**Exercise aim:** Return only the lines below starting at the line containing "Task: Edit the note about Annie being late" and ending at the line containing "This screenshot has width=747, height=436.", both included, exactly as they are and with no pictures.

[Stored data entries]
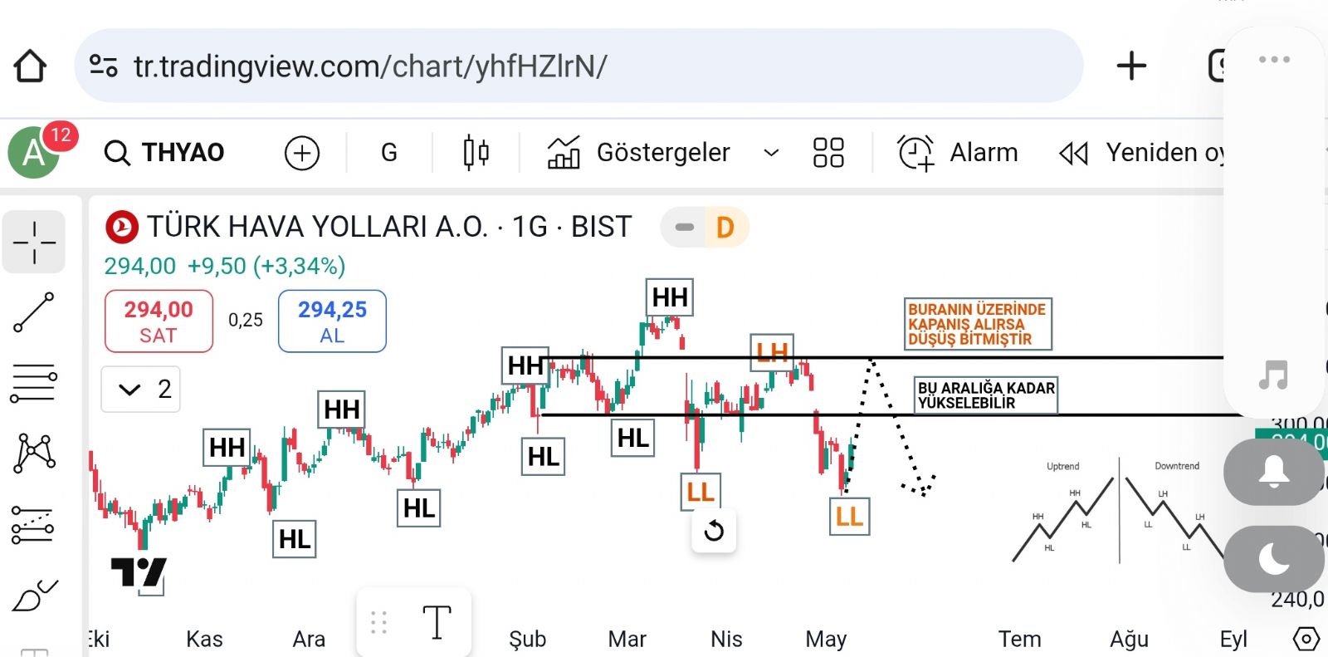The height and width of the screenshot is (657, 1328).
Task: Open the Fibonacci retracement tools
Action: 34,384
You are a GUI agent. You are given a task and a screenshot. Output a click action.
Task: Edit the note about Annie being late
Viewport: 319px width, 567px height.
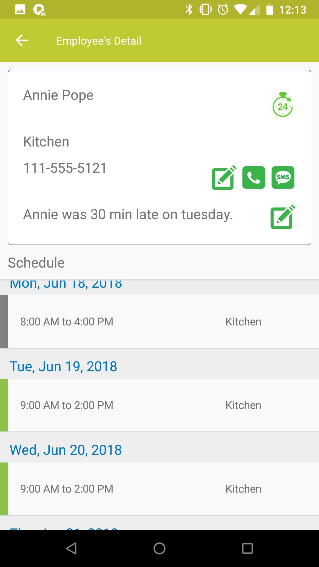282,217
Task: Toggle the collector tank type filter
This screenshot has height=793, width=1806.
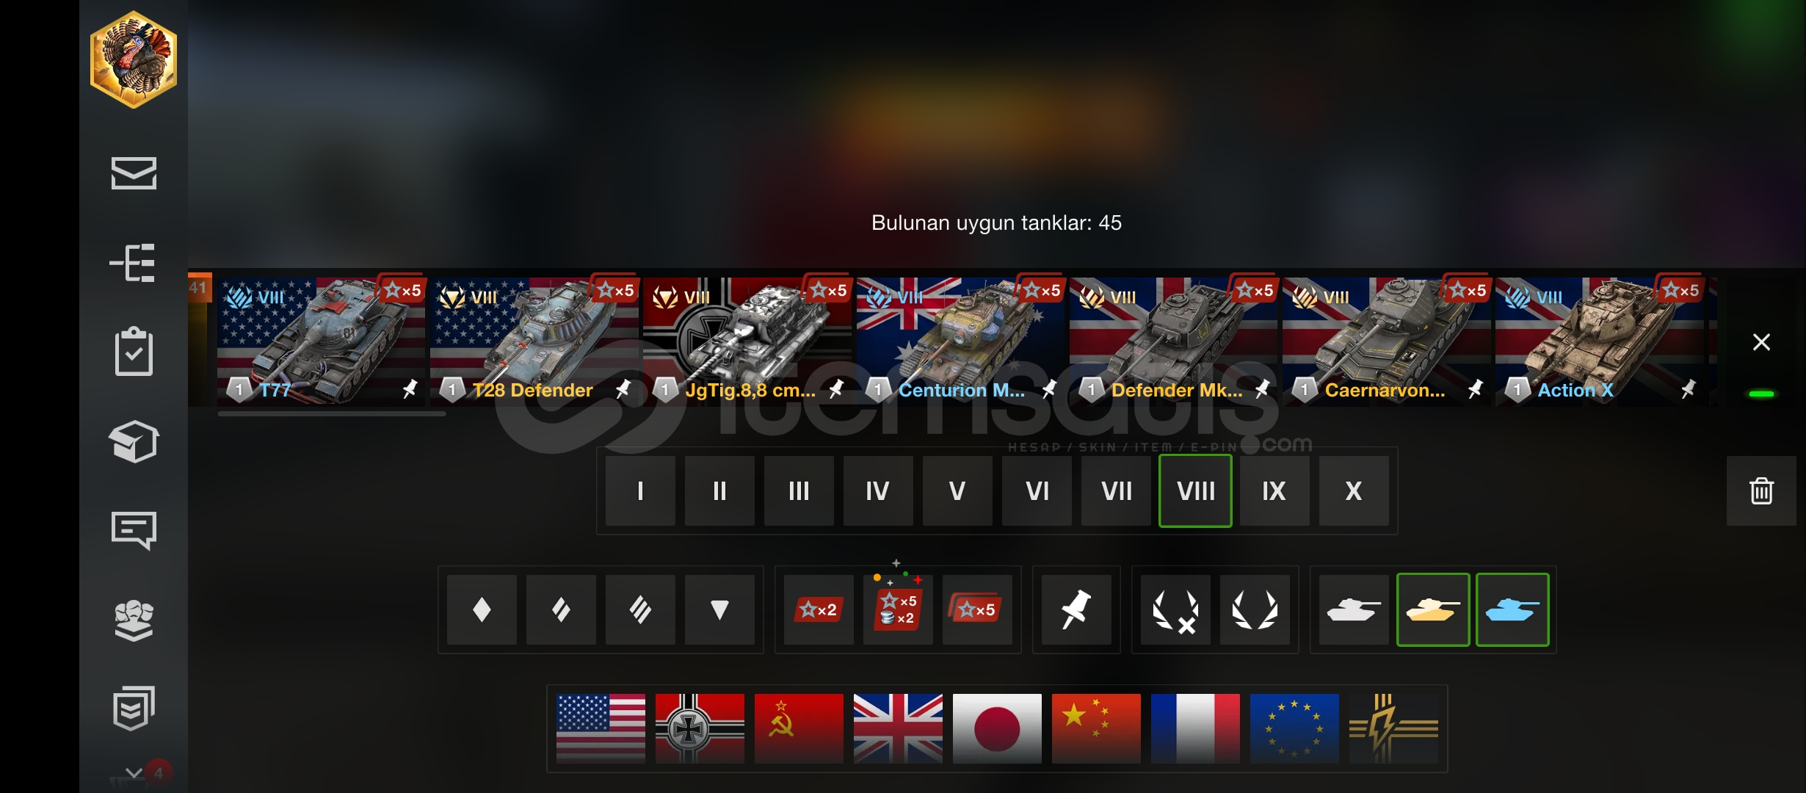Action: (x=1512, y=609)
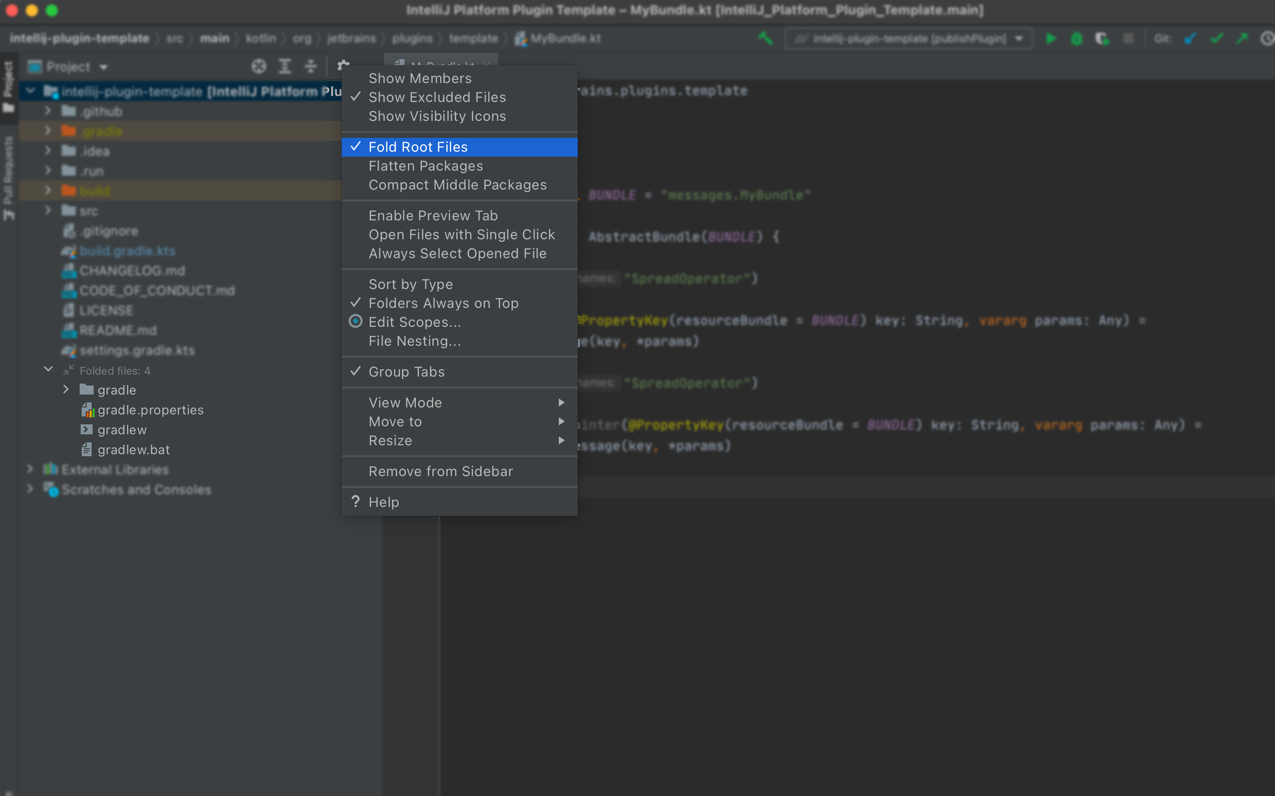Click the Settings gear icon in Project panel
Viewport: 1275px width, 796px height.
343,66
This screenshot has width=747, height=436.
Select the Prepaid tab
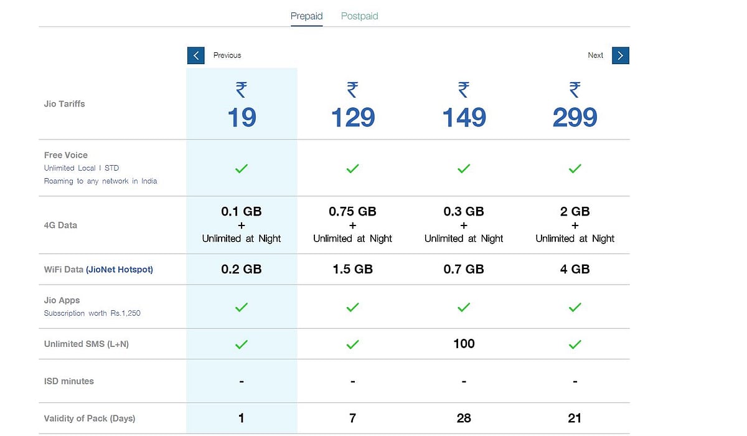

**Solution to the problem:**
Task: Edit the note about Annie being late
Viewport: 319px width, 567px height.
282,217
Task: Toggle the collector tank type filter
This screenshot has height=793, width=1806.
Action: (x=1512, y=609)
Click the Settings gear icon in Project panel
Viewport: 1275px width, 796px height.
343,66
This screenshot has width=747, height=436.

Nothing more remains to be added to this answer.